Collection entries
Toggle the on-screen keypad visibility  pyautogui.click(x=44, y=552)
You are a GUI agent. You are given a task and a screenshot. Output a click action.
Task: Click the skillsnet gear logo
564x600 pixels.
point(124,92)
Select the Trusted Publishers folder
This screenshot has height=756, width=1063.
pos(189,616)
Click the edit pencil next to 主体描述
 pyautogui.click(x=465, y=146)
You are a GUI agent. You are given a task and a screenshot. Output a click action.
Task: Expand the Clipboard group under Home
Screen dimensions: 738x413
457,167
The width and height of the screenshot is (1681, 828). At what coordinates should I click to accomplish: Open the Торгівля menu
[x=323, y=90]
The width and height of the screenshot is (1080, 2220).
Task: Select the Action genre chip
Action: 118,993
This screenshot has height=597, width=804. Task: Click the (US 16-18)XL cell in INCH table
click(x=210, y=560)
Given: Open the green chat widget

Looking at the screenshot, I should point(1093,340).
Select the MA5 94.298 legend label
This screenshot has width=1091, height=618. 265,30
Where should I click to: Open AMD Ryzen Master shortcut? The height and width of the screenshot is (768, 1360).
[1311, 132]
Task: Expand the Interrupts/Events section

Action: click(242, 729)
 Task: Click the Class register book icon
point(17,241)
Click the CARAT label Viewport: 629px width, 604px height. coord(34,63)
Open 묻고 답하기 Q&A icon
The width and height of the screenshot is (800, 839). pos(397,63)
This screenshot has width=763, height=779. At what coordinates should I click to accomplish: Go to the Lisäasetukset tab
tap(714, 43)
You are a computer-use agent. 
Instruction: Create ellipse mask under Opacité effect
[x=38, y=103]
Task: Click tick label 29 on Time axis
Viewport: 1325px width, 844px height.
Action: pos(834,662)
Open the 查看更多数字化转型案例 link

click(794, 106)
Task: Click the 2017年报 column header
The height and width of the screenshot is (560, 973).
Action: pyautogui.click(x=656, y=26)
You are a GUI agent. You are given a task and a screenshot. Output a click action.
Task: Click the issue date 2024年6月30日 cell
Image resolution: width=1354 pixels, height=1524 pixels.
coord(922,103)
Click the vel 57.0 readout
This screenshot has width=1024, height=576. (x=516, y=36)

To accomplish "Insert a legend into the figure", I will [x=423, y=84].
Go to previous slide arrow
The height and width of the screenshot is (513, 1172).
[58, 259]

### What the exercise asks
For this exercise, output the records in full, exactly.

### Solution
Toggle the on-screen keypad visibility  pyautogui.click(x=44, y=552)
You are a GUI agent. You are given a task and a screenshot. Output a click action.
Task: Click the skillsnet gear logo
564x600 pixels.
point(124,92)
Select the Trusted Publishers folder
This screenshot has height=756, width=1063.
pos(189,616)
Click the edit pencil next to 主体描述
 pyautogui.click(x=465, y=146)
You are a GUI agent. You are given a task and a screenshot. Output a click action.
Task: Expand the Clipboard group under Home
Screen dimensions: 738x413
457,167
The width and height of the screenshot is (1681, 828). At what coordinates should I click to accomplish: Open the Торгівля menu
[x=323, y=90]
The width and height of the screenshot is (1080, 2220).
Task: Select the Action genre chip
Action: 118,993
This screenshot has height=597, width=804. Task: Click the (US 16-18)XL cell in INCH table
click(x=210, y=560)
Given: Open the green chat widget

Looking at the screenshot, I should point(1093,340).
Select the MA5 94.298 legend label
This screenshot has width=1091, height=618. 265,30
Where should I click to: Open AMD Ryzen Master shortcut? The height and width of the screenshot is (768, 1360).
[1311, 132]
Task: Expand the Interrupts/Events section

Action: click(242, 729)
 Task: Click the Class register book icon
point(17,241)
Click the CARAT label Viewport: 629px width, 604px height. coord(34,63)
Open 묻고 답하기 Q&A icon
The width and height of the screenshot is (800, 839). pos(397,63)
This screenshot has width=763, height=779. At what coordinates should I click to accomplish: Go to the Lisäasetukset tab
tap(714, 43)
You are a computer-use agent. 
Instruction: Create ellipse mask under Opacité effect
[x=38, y=103]
Task: Click tick label 29 on Time axis
Viewport: 1325px width, 844px height.
Action: pos(834,662)
Open the 查看更多数字化转型案例 link

click(794, 106)
Task: Click the 2017年报 column header
The height and width of the screenshot is (560, 973).
Action: pyautogui.click(x=656, y=26)
You are a GUI agent. You are given a task and a screenshot. Output a click action.
Task: Click the issue date 2024年6月30日 cell
Image resolution: width=1354 pixels, height=1524 pixels.
coord(922,103)
Click the vel 57.0 readout
This screenshot has width=1024, height=576. (x=516, y=36)

To accomplish "Insert a legend into the figure", I will [x=423, y=84].
Go to previous slide arrow
The height and width of the screenshot is (513, 1172).
[58, 259]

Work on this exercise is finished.